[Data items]
•••••
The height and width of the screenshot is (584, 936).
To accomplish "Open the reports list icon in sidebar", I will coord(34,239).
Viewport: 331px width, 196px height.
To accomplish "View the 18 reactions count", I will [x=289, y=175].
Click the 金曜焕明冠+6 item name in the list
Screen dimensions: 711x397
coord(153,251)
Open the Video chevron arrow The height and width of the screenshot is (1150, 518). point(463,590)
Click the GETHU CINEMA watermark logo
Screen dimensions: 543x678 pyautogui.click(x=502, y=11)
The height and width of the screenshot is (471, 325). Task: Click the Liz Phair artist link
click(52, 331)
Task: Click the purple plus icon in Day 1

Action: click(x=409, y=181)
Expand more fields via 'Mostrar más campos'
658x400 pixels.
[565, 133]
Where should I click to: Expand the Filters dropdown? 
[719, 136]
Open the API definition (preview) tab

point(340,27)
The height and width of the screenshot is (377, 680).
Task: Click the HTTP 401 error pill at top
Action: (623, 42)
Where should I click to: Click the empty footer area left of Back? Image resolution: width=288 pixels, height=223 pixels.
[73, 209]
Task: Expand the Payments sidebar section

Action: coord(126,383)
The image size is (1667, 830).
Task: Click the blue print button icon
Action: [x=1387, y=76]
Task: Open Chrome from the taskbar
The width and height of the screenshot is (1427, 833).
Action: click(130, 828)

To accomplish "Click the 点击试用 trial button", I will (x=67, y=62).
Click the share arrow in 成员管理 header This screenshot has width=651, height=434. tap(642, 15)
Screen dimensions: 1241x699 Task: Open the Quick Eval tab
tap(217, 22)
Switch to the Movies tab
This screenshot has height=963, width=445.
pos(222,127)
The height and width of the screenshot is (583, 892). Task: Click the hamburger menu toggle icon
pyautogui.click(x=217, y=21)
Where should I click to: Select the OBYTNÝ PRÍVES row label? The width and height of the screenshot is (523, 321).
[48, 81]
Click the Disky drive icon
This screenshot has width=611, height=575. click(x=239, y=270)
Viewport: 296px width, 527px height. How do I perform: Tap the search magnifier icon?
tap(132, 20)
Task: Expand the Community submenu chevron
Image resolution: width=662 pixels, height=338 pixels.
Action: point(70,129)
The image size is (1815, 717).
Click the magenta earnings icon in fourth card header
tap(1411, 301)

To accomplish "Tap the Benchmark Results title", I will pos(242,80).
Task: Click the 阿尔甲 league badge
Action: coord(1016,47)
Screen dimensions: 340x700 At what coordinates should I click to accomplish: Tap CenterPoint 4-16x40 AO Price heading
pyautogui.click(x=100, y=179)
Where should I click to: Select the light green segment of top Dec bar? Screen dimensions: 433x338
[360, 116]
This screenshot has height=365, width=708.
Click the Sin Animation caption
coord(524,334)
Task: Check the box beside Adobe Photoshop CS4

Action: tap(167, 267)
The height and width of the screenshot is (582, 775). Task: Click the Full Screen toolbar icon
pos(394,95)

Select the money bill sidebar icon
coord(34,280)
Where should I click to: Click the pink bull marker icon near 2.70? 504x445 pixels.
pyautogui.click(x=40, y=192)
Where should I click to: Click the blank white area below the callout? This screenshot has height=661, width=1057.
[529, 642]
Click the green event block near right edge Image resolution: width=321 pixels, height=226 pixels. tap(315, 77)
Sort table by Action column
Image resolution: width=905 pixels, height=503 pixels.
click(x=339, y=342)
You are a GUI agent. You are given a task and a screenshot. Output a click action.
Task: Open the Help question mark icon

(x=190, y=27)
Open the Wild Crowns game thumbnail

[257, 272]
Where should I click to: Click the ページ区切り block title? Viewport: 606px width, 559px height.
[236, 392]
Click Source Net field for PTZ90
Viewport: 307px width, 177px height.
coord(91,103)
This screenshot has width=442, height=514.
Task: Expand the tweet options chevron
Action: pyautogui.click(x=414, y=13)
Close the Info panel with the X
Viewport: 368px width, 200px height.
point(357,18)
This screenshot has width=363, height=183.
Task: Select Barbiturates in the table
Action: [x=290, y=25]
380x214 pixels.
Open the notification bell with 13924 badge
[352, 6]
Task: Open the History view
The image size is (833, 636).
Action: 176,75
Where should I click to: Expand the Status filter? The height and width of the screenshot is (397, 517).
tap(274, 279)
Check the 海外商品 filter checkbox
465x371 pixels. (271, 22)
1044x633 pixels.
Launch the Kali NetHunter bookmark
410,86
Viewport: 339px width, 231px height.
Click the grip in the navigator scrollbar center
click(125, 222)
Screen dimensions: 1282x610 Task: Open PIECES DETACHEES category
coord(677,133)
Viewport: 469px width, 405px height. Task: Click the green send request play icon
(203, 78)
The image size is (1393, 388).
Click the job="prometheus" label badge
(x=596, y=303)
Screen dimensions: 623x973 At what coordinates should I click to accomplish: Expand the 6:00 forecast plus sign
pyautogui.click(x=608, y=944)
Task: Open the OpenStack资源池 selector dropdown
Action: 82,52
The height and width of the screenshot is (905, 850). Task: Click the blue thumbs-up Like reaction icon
•••••
* **Exercise details**: Output the records above precisely.

* **Final answer**:
The height and width of the screenshot is (584, 936).
To accomplish "Open the reports list icon in sidebar", I will coord(34,239).
Viewport: 331px width, 196px height.
To accomplish "View the 18 reactions count", I will [x=289, y=175].
Click the 金曜焕明冠+6 item name in the list
Screen dimensions: 711x397
coord(153,251)
Open the Video chevron arrow The height and width of the screenshot is (1150, 518). point(463,590)
Click the GETHU CINEMA watermark logo
Screen dimensions: 543x678 pyautogui.click(x=502, y=11)
The height and width of the screenshot is (471, 325). Task: Click the Liz Phair artist link
click(52, 331)
Task: Click the purple plus icon in Day 1

Action: click(x=409, y=181)
Expand more fields via 'Mostrar más campos'
658x400 pixels.
[565, 133]
Where should I click to: Expand the Filters dropdown? 
[719, 136]
Open the API definition (preview) tab

point(340,27)
The height and width of the screenshot is (377, 680).
Task: Click the HTTP 401 error pill at top
Action: (623, 42)
Where should I click to: Click the empty footer area left of Back? Image resolution: width=288 pixels, height=223 pixels.
[73, 209]
Task: Expand the Payments sidebar section

Action: coord(126,383)
The image size is (1667, 830).
Task: Click the blue print button icon
Action: [x=1387, y=76]
Task: Open Chrome from the taskbar
The width and height of the screenshot is (1427, 833).
Action: click(130, 828)

To accomplish "Click the 点击试用 trial button", I will (x=67, y=62).
Click the share arrow in 成员管理 header This screenshot has width=651, height=434. tap(642, 15)
Screen dimensions: 1241x699 Task: Open the Quick Eval tab
tap(217, 22)
Switch to the Movies tab
This screenshot has height=963, width=445.
pos(222,127)
The height and width of the screenshot is (583, 892). Task: Click the hamburger menu toggle icon
pyautogui.click(x=217, y=21)
Where should I click to: Select the OBYTNÝ PRÍVES row label? The width and height of the screenshot is (523, 321).
[48, 81]
Click the Disky drive icon
This screenshot has width=611, height=575. click(x=239, y=270)
Viewport: 296px width, 527px height. How do I perform: Tap the search magnifier icon?
tap(132, 20)
Task: Expand the Community submenu chevron
Image resolution: width=662 pixels, height=338 pixels.
Action: point(70,129)
The image size is (1815, 717).
Click the magenta earnings icon in fourth card header
tap(1411, 301)

To accomplish "Tap the Benchmark Results title", I will pos(242,80).
Task: Click the 阿尔甲 league badge
Action: coord(1016,47)
Screen dimensions: 340x700 At what coordinates should I click to accomplish: Tap CenterPoint 4-16x40 AO Price heading
pyautogui.click(x=100, y=179)
Where should I click to: Select the light green segment of top Dec bar? Screen dimensions: 433x338
[360, 116]
This screenshot has height=365, width=708.
Click the Sin Animation caption
coord(524,334)
Task: Check the box beside Adobe Photoshop CS4

Action: tap(167, 267)
The height and width of the screenshot is (582, 775). Task: Click the Full Screen toolbar icon
pos(394,95)

Select the money bill sidebar icon
coord(34,280)
Where should I click to: Click the pink bull marker icon near 2.70? 504x445 pixels.
pyautogui.click(x=40, y=192)
Where should I click to: Click the blank white area below the callout? This screenshot has height=661, width=1057.
[529, 642]
Click the green event block near right edge Image resolution: width=321 pixels, height=226 pixels. tap(315, 77)
Sort table by Action column
Image resolution: width=905 pixels, height=503 pixels.
click(x=339, y=342)
You are a GUI agent. You are given a task and a screenshot. Output a click action.
Task: Open the Help question mark icon

(x=190, y=27)
Open the Wild Crowns game thumbnail

[257, 272]
Where should I click to: Click the ページ区切り block title? Viewport: 606px width, 559px height.
[236, 392]
Click Source Net field for PTZ90
Viewport: 307px width, 177px height.
coord(91,103)
This screenshot has width=442, height=514.
Task: Expand the tweet options chevron
Action: pyautogui.click(x=414, y=13)
Close the Info panel with the X
Viewport: 368px width, 200px height.
point(357,18)
This screenshot has width=363, height=183.
Task: Select Barbiturates in the table
Action: [x=290, y=25]
380x214 pixels.
Open the notification bell with 13924 badge
[352, 6]
Task: Open the History view
The image size is (833, 636).
Action: 176,75
Where should I click to: Expand the Status filter? The height and width of the screenshot is (397, 517).
tap(274, 279)
Check the 海外商品 filter checkbox
465x371 pixels. (271, 22)
1044x633 pixels.
Launch the Kali NetHunter bookmark
410,86
Viewport: 339px width, 231px height.
Click the grip in the navigator scrollbar center
click(125, 222)
Screen dimensions: 1282x610 Task: Open PIECES DETACHEES category
coord(677,133)
Viewport: 469px width, 405px height. Task: Click the green send request play icon
(203, 78)
The image size is (1393, 388).
Click the job="prometheus" label badge
(x=596, y=303)
Screen dimensions: 623x973 At what coordinates should I click to accomplish: Expand the 6:00 forecast plus sign
pyautogui.click(x=608, y=944)
Task: Open the OpenStack资源池 selector dropdown
Action: 82,52
The height and width of the screenshot is (905, 850). Task: Click the blue thumbs-up Like reaction icon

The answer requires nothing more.